02 DE JULHO DE 2019
CARPINEJAR
Reencontro da turma
Eu temo turmas de escola que procuram se reunir décadas depois. Sempre imprevisíveis o conteúdo das reminiscências e o nível das indiscrições.
A comparação de quem era com quem desejava ser com quem se tornou será inevitável. Nem todos tiveram sucesso ou alcançaram reconhecimento. Haverá tipos desajustados, mal-amados, ranzinzas, ingratos, adoecidos, solitários. Os que não se casaram poderão se sentir encalhados. Os que abdicaram de filhos poderão se enxergar diminuídos na régua da prosperidade. Os que estão sem emprego poderão se esconder, desprovidos de assunto.
Dói só de virar o ano do calendário, nem dá para pensar em realizar a retrospectiva da adolescência.
Até que o passado bateu em minha porta. Ou, melhor, tocou no meu telefone.
Meus colegas de Ensino Médio do Colégio Aplicação decidiram comemorar os trinta anos de nossa formatura. Criou-se um grupo no WhatsApp. A princípio, tentei ser carinhoso e participar da primeira rodada de conversa. Mas foram cento e vinte mensagens em poucos minutos que precisaria tirar o dia para ler e entender o encadeamento dos diálogos.
Inventei de atalhar o material e espiar as fotografias que o povo alucinado mandava de nosso tempo.
Eu guardava a impressão de que tinha sido amado, idolatrado, querido. De que tinha sido um jovem enturmado, atuante, influente e com respeito geral. Devo ter contado essa versão otimista aos filhos.
Por pura curiosidade, fui me pesquisar nas dezenas de imagens. Queria conferir como realmente me vestia e agia, reconstituir a minha aparência tão diferente de como me encontro atualmente (usava cabelos compridos, por exemplo). Talvez salvar alguma cara e boca, para postar nas redes sociais.
Rolei o dedo, exaustivamente, e localizei apenas uma fotografia. Umazinha. Uma aparição quase relíquia.

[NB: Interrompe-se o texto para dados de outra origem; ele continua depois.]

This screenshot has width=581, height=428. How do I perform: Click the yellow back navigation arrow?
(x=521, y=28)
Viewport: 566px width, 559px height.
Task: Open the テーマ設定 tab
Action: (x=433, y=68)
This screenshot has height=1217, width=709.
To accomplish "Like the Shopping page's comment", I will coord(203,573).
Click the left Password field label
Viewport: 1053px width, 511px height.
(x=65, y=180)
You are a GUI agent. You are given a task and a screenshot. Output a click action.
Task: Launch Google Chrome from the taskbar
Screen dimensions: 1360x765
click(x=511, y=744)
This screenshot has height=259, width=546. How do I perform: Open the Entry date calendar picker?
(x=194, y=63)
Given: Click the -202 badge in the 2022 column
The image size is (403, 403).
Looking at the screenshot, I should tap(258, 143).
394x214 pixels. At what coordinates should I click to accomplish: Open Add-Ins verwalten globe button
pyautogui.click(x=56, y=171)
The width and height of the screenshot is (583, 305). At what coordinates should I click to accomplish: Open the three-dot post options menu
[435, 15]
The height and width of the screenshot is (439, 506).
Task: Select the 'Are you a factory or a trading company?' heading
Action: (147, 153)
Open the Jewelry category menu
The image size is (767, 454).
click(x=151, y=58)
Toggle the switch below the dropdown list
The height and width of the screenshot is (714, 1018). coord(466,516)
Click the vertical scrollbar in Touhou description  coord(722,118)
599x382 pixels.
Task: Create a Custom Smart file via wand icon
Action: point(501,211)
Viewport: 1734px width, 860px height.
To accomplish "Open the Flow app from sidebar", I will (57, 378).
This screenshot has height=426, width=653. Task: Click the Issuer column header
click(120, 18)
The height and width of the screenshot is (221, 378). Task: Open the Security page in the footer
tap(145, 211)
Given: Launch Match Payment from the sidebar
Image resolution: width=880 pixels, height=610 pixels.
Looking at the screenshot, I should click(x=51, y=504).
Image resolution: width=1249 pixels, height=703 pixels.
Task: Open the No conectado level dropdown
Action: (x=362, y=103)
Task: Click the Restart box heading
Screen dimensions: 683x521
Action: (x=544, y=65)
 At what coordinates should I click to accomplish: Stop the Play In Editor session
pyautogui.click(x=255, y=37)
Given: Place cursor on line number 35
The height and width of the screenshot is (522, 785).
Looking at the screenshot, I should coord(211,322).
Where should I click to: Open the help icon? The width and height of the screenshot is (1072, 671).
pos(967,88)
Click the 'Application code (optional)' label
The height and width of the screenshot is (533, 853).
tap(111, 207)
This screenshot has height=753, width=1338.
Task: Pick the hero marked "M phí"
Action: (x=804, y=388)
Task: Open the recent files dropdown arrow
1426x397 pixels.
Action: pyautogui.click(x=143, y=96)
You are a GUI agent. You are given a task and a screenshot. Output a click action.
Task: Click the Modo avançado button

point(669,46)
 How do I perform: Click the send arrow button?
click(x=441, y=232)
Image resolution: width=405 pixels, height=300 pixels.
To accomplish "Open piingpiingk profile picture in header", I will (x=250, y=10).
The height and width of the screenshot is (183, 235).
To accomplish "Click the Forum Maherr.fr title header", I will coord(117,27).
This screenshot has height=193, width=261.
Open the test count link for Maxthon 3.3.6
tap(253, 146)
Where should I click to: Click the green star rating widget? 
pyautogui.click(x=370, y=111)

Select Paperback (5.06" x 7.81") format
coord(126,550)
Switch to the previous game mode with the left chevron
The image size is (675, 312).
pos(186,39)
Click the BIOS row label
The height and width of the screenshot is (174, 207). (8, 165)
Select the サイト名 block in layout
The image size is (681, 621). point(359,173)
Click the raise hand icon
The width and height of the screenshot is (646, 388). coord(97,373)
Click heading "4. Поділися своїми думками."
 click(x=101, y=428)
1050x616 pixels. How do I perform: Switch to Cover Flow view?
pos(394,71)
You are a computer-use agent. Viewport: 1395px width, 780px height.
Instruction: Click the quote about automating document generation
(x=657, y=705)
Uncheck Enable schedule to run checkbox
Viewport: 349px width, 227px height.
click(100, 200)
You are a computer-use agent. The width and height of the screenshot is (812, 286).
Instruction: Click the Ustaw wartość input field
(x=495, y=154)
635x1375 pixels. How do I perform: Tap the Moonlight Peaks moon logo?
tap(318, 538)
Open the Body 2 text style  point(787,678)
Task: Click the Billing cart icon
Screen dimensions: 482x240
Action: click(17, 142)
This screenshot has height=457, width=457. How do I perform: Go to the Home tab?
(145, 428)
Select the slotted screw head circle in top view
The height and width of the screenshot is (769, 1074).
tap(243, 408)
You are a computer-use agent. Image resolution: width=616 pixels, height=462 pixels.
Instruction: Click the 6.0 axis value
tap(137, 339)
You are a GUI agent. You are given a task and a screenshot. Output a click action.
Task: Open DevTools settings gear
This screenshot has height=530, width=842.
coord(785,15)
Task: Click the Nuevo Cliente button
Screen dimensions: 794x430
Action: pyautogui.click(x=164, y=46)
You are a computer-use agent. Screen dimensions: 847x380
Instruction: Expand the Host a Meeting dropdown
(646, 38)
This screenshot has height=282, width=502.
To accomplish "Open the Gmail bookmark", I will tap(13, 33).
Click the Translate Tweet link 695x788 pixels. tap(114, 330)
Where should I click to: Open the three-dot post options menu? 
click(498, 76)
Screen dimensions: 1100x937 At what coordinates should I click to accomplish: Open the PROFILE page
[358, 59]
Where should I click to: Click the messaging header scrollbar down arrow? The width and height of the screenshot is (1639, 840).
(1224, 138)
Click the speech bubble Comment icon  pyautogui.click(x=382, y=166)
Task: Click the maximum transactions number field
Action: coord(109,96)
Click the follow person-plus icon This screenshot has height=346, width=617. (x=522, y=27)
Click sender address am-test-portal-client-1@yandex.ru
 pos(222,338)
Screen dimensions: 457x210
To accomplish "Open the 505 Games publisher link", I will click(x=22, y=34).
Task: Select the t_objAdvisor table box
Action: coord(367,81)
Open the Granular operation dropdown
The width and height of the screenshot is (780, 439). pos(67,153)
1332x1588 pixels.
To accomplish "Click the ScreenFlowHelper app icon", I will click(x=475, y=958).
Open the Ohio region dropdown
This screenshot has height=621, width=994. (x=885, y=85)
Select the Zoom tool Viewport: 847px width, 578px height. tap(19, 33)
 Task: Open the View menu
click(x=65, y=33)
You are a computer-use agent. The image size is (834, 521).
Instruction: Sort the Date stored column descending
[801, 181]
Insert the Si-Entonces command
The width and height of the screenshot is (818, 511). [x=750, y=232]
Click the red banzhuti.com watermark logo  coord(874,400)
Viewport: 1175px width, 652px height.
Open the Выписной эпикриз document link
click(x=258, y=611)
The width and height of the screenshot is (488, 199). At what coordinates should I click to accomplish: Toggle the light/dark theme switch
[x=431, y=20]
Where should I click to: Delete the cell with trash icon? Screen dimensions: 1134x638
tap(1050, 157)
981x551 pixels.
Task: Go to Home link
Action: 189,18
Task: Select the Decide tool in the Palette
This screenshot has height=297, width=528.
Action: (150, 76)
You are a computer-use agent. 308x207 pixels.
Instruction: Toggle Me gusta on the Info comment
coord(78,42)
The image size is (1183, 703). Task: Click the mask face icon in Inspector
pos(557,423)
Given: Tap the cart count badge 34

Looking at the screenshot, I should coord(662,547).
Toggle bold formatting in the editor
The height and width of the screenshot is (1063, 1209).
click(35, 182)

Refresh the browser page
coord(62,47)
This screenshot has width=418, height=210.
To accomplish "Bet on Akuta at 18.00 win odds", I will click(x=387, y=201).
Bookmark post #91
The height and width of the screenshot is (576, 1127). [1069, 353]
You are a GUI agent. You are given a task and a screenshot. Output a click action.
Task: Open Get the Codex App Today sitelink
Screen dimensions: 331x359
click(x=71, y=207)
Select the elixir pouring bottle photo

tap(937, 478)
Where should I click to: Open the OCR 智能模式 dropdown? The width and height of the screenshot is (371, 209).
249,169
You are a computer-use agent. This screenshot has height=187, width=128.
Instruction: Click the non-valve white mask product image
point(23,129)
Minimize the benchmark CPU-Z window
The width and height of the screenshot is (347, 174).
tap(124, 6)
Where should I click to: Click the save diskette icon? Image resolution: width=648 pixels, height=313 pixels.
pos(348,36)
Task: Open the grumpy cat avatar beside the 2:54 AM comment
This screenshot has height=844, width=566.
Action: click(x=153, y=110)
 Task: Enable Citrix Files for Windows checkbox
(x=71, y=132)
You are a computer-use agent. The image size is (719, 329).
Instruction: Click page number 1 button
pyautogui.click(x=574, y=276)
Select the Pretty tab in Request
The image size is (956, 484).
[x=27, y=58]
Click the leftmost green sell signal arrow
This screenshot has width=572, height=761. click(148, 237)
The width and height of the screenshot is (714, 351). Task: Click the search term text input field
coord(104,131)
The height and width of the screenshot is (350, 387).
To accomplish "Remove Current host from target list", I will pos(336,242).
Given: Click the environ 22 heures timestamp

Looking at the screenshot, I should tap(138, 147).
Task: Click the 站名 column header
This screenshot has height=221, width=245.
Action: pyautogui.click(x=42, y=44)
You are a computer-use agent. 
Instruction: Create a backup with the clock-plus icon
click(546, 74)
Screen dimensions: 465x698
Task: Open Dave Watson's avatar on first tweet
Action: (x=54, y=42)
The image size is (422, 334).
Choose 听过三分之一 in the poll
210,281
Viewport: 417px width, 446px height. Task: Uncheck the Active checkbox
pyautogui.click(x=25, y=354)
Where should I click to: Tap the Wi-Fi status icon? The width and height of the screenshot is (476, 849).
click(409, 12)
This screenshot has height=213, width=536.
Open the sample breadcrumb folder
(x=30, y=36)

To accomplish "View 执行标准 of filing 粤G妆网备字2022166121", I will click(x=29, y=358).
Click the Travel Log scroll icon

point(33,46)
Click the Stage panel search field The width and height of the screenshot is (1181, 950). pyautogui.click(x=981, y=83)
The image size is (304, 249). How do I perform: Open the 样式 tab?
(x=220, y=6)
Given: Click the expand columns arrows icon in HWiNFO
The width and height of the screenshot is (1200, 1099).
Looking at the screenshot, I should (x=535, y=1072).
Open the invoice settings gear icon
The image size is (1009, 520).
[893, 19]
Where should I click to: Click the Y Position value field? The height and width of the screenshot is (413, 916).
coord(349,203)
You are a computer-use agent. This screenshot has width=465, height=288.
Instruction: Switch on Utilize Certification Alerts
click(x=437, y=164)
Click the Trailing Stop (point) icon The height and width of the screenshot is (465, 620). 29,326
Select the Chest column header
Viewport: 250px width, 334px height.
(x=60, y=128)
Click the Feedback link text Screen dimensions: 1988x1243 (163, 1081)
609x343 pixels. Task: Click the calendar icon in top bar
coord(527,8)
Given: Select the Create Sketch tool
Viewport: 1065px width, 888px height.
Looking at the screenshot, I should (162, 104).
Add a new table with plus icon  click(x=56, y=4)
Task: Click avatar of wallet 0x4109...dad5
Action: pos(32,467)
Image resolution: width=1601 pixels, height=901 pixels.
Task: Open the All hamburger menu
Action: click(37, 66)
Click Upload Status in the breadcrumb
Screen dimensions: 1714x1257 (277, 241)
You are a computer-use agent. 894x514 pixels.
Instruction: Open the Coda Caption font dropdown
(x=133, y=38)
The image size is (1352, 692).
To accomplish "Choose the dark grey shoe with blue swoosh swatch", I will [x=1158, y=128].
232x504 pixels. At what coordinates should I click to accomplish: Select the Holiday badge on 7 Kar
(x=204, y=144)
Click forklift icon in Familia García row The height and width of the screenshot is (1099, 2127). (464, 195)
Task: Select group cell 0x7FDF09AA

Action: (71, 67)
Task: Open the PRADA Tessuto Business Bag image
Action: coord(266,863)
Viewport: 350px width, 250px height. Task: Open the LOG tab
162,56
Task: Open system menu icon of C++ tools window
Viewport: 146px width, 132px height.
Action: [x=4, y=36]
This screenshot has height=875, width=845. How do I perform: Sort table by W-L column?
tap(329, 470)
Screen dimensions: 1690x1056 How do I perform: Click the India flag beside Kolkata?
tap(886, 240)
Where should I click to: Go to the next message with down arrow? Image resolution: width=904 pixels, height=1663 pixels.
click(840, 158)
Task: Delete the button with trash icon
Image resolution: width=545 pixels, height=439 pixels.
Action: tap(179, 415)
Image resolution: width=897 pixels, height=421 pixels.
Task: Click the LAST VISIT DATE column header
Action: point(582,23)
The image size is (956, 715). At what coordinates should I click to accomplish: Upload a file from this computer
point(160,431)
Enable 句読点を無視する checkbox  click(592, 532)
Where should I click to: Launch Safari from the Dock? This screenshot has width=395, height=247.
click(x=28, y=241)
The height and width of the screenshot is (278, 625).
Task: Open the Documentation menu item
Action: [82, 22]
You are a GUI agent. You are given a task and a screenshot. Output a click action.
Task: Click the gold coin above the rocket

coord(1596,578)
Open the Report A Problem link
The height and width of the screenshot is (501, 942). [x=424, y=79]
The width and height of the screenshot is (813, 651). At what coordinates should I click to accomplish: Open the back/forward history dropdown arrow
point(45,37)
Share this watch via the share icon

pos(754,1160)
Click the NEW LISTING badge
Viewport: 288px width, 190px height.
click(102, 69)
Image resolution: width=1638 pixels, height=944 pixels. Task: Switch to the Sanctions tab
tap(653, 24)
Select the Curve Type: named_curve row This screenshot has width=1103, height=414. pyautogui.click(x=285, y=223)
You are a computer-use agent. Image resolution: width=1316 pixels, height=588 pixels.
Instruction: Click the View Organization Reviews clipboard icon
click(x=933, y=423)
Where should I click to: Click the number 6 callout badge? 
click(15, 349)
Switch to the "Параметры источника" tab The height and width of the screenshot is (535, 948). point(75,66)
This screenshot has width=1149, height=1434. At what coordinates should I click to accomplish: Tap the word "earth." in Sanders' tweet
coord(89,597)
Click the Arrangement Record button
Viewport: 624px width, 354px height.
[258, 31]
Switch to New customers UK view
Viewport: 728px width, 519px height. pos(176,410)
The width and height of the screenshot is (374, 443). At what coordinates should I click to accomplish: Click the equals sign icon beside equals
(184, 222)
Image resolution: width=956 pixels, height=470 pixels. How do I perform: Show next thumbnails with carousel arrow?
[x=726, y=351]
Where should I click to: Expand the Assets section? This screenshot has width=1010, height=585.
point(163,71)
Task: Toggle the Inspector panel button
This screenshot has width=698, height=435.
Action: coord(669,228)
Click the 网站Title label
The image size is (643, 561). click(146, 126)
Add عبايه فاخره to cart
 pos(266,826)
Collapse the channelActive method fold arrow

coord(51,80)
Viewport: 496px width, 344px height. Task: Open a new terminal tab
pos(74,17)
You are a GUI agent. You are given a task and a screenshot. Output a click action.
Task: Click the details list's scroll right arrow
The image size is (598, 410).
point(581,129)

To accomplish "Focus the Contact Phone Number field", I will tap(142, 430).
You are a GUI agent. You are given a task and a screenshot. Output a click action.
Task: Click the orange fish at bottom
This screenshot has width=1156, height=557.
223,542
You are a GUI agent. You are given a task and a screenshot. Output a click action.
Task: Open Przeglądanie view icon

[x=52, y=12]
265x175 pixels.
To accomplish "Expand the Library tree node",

De protagonista da memória virei coadjuvante em algumas horas e acordei de manhãzinha fazendo figuração.
Percebi que não era convidado para coisa nenhuma. Sofri um bullying retroativo. Um bullying atrasado trinta anos.
Havia viagens para o Rio de Janeiro, excursões por Santa Catarina, passeios pela serra gaúcha.
Nada de me localizar em qualquer uma das cenas antológicas partilhadas. Não estava ali rindo, cantando, gritando, pulando. Como se fosse de uma sala de aula diferente da deles.
Nem sabia que transcorria uma convivência paralela. Jurava que me chamavam para tudo. Os integrantes comentavam festas e bebedeiras incríveis, façanhas e romances loucos de que jamais obtive conhecimento. Não havia o que opinar. Eu me testemunhei penetra daquela correnteza de emoções nostálgicas. Um nerd deslocado e riscado da panelinha.
Num período em que não existia internet, ficava mais fácil guardar segredo. Bastava mudar de conversa no recreio quando eu me aproximava. Pena mesmo que aceitei entrar no grupo e me despedi da veterana ilusão.